In this RCE Podcast, Brock Palen and Jeff Squyres discuss Reproducible Neuroscience with RCE Podcast Chris Gorgolewski from Stanford.
“In recent years there has been increasing concern about the reproducibility of scientific results. Because scientific research represents a major public investment and is the basis for many decisions that we make in medicine and society, it is essential that we can trust the results. Our goal is to provide researchers with tools to do better science. Our starting point is in the field of neuroimaging, because that’s the domain where our expertise lies.”
The Stanord center has three overall aims:
- Provide researchers with easily accessible tools to analyze their data in ways that focus on the reproducibility of the results. To do this we will leverage high-performance computing resources to allow researchers to understand how their results vary across different analysis approaches and different subsets of their data.
- Provide researchers with a way to easily share their data once the research is published. We have more than five years of experience in sharing of fMRI data, through the OpenfMRI and Neurovault projects. We believe that the sharing of data is essential to scientific transparency and reproducibility, and the work of our center will extend the OpenfMRI project to encompass a complete online data analysis and sharing platform.

++++++

Exercises -
1. Revise the reproducible neuroscience podcast summary from "The Stanord center" to "of their data.", swapping "high-performance computing resources" for "shared computing clusters".
2. Pick up the reproducible neuroscience podcast summary after its final sentence and write what comes next.

Source material -
++++++

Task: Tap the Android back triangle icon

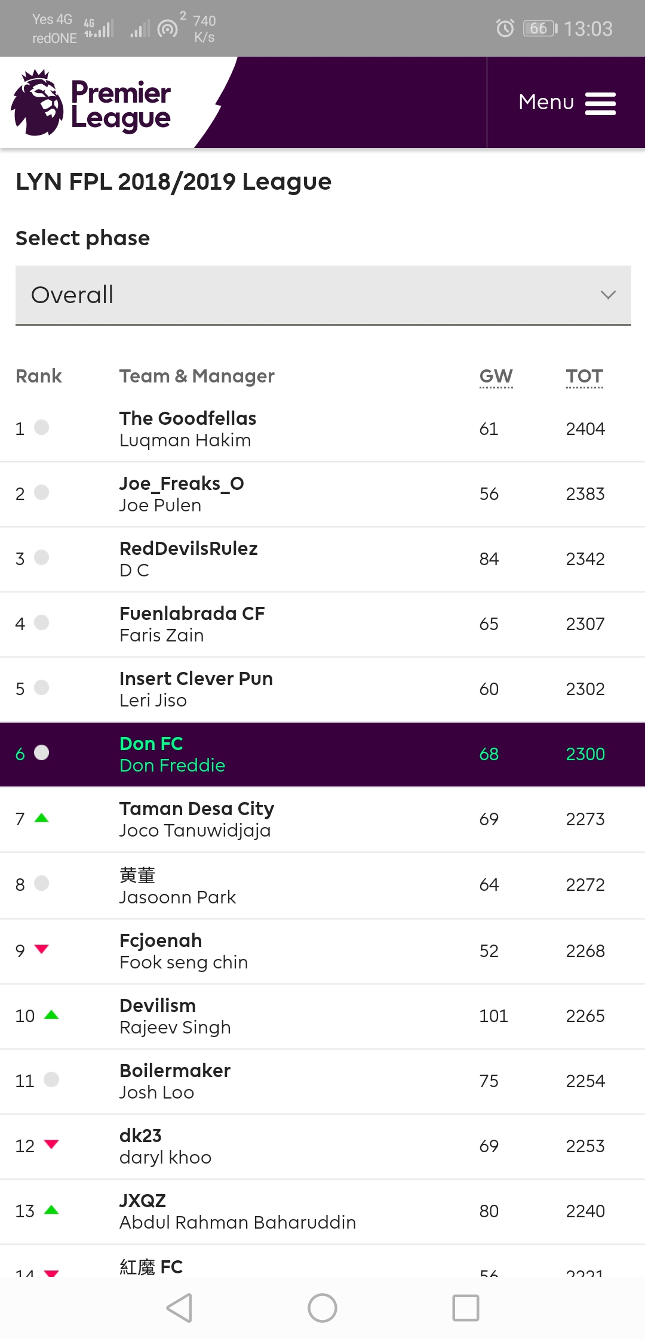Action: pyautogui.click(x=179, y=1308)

++++++

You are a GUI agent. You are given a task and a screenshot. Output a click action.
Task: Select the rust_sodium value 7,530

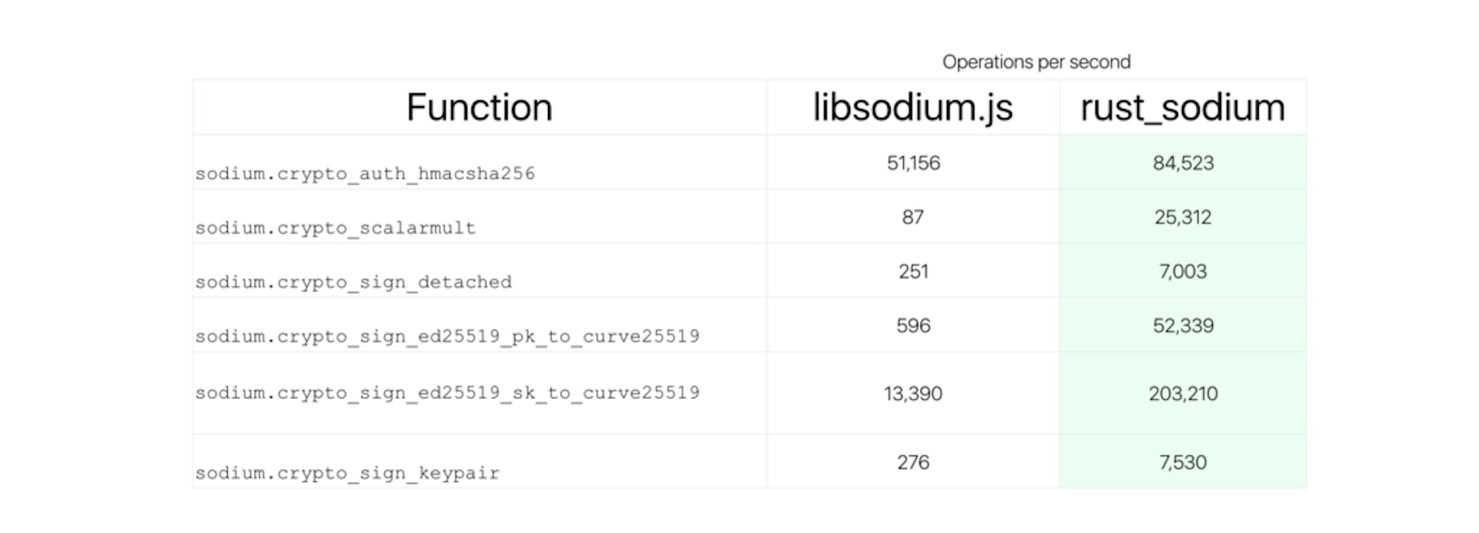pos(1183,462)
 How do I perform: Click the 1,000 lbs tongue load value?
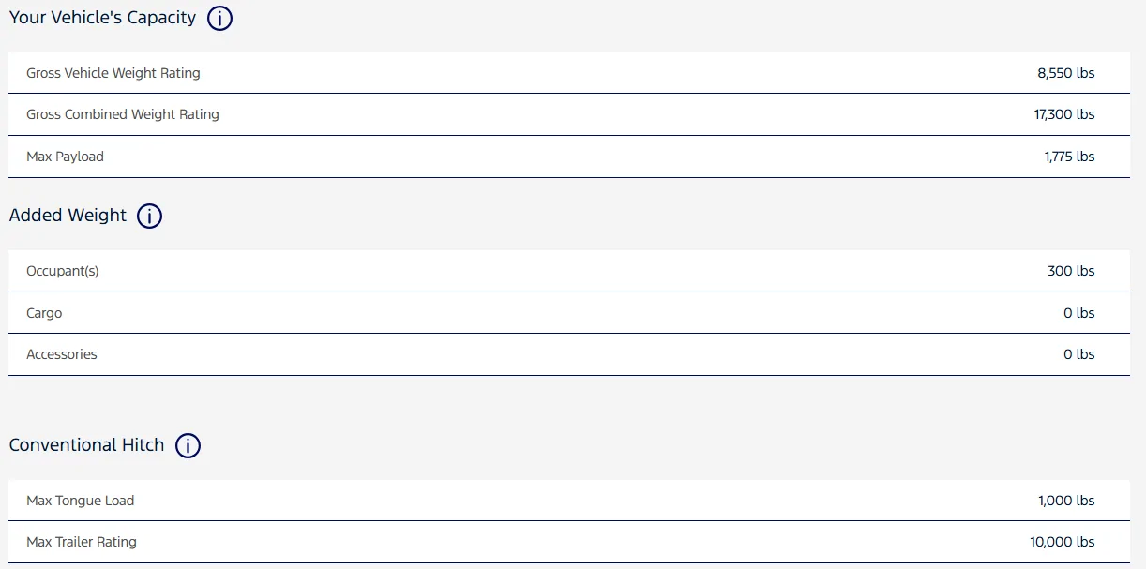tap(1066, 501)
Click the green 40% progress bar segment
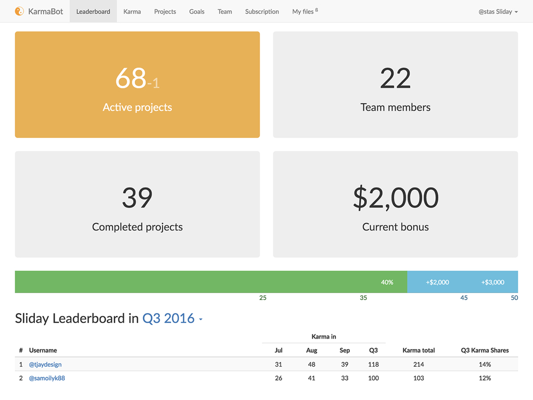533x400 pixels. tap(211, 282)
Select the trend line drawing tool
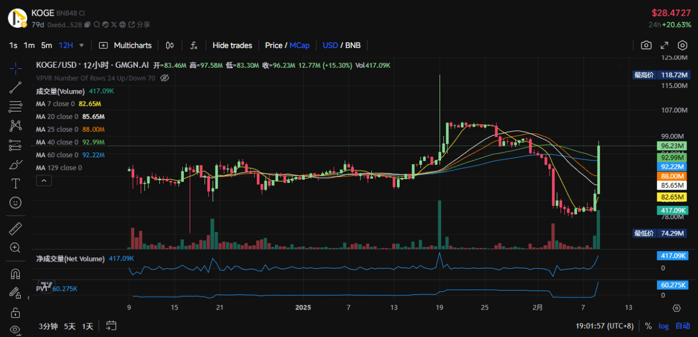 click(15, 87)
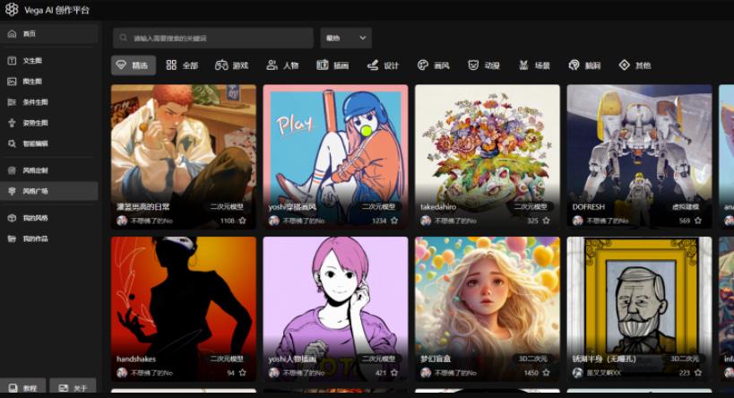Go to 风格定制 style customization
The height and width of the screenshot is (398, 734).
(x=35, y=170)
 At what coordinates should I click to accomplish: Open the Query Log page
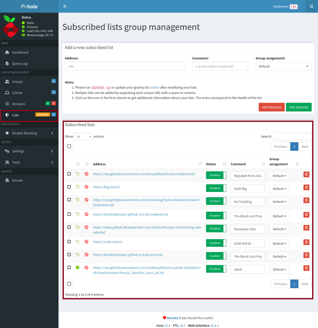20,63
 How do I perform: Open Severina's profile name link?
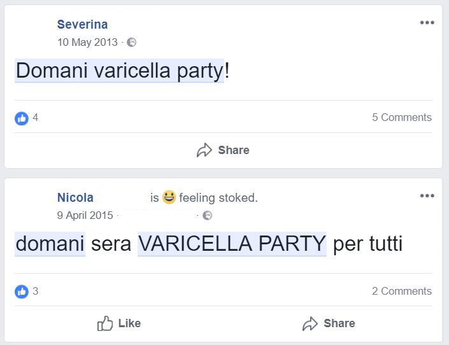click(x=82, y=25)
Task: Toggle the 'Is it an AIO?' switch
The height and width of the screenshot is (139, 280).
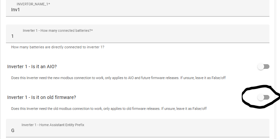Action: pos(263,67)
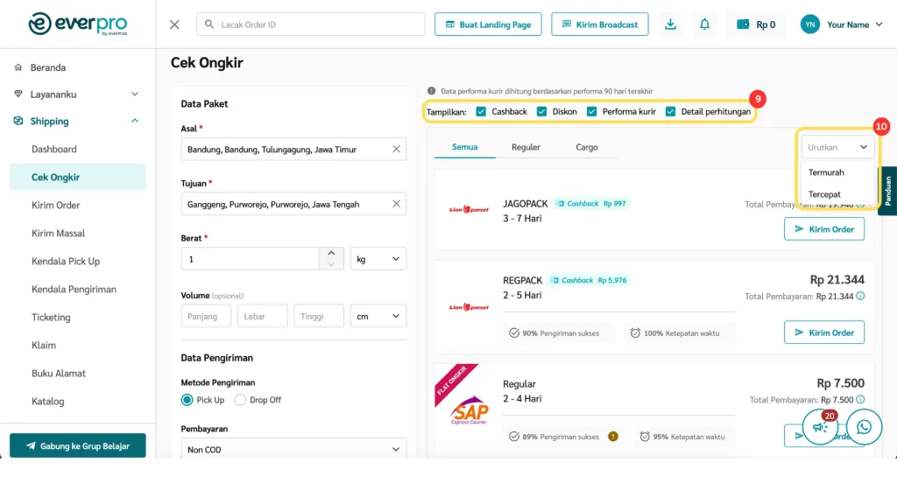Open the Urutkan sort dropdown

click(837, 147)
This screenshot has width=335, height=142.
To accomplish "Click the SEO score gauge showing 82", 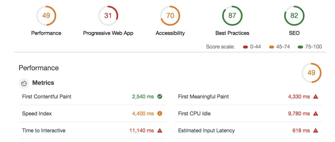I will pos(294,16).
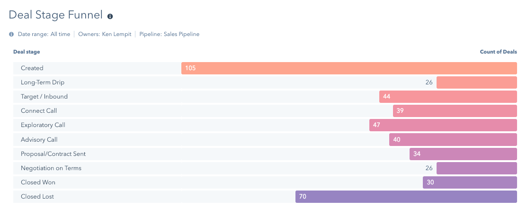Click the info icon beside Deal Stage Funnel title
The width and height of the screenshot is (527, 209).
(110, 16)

++++++

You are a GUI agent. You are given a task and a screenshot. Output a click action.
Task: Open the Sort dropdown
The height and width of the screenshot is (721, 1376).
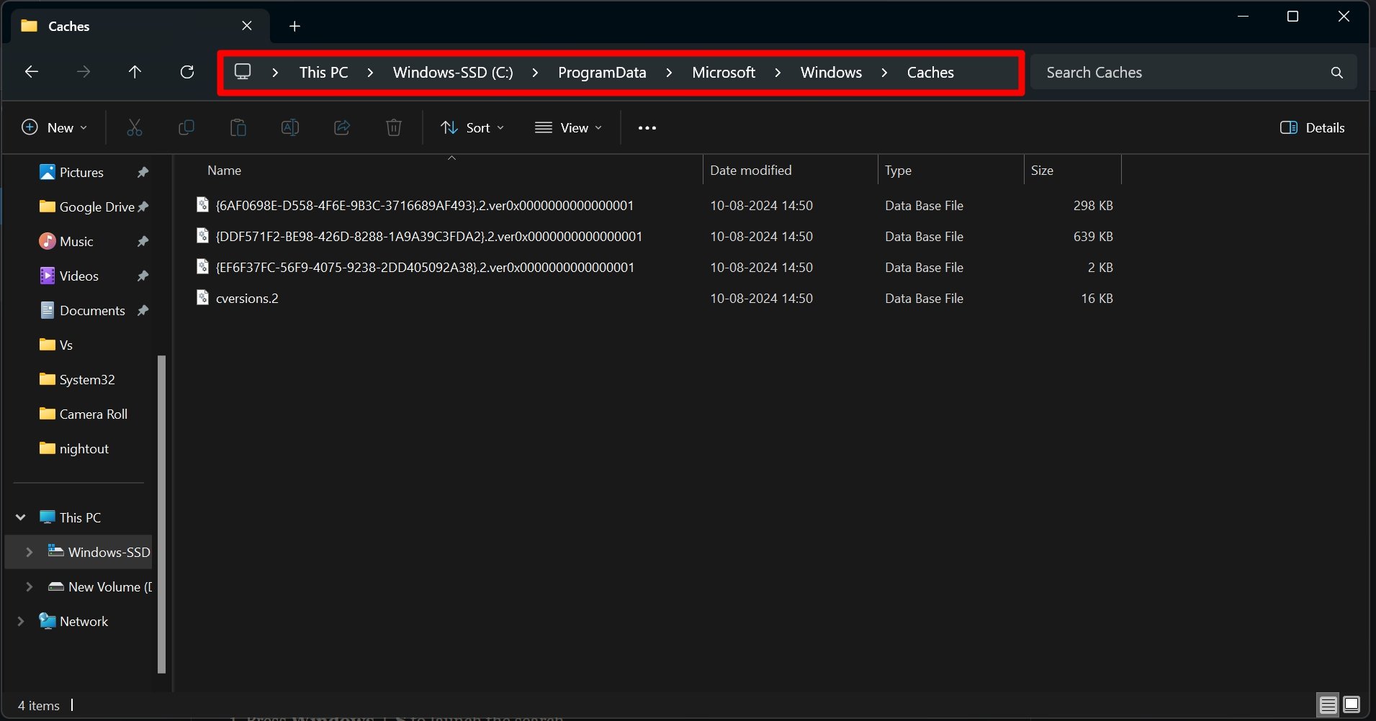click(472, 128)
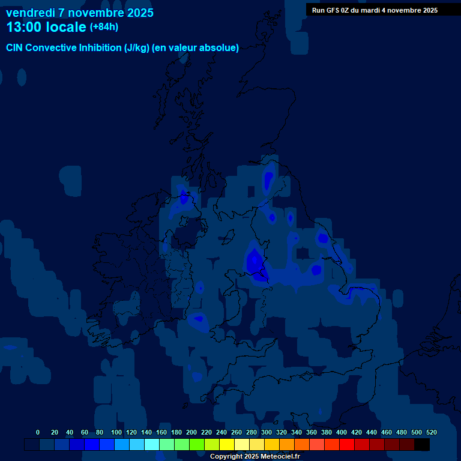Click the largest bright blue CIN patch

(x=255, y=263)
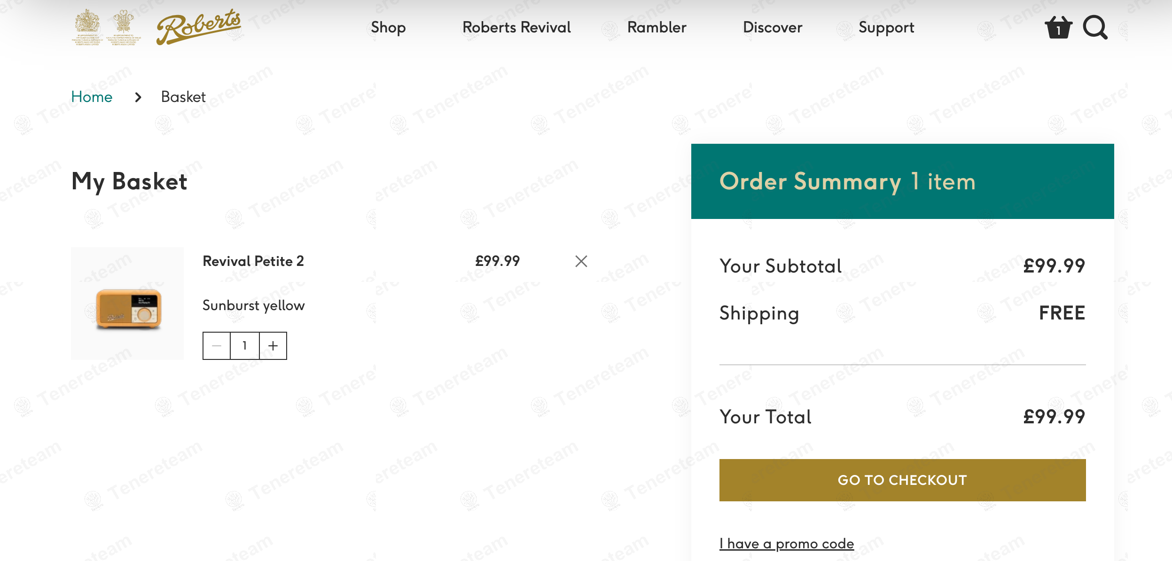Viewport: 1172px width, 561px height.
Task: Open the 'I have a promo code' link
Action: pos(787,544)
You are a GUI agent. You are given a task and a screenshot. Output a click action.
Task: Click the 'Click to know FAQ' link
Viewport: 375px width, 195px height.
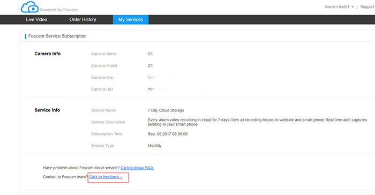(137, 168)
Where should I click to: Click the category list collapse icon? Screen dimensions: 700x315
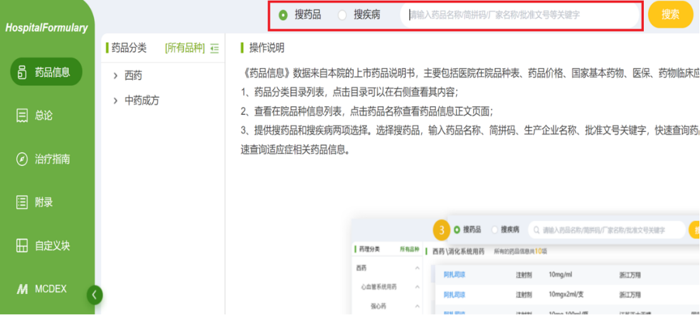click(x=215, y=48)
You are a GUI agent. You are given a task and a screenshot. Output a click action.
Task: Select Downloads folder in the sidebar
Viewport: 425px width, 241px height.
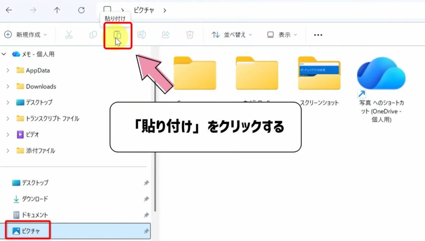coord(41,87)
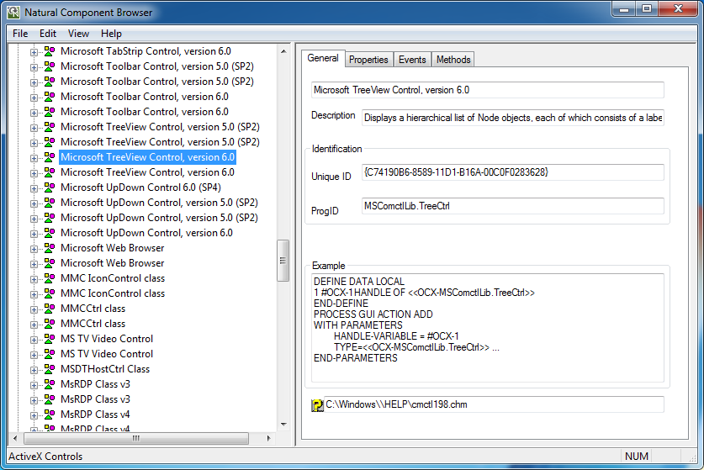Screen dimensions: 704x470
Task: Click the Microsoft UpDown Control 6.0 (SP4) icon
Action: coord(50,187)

++++++

Answers to the exercises -
1.
The Stanord center has three overall aims:
- Provide researchers with easily accessible tools to analyze their data in ways that focus on the reproducibility of the results. To do this we will leverage shared computing clusters to allow researchers to understand how their results vary across different analysis approaches and different subsets of their data.

2.
- Provide researchers with a way to transparently share their analysis workflows. Interpretation of experimental results cannot be performed without deep understanding of what happened to the data. We will expose details (pipelines, parameters, software versions versions etc.) of each analysis to make future replications easier.
Chris Gorgolewski is a co-director of the Stanford Center for Reproducible Neuroscience and a research associate at Stanford University, California, USA. He is interested in enabling new discoveries in human neuroscience by building data-sharing and analysis tools and services, as well as establishing new data standards and data-sharing policies.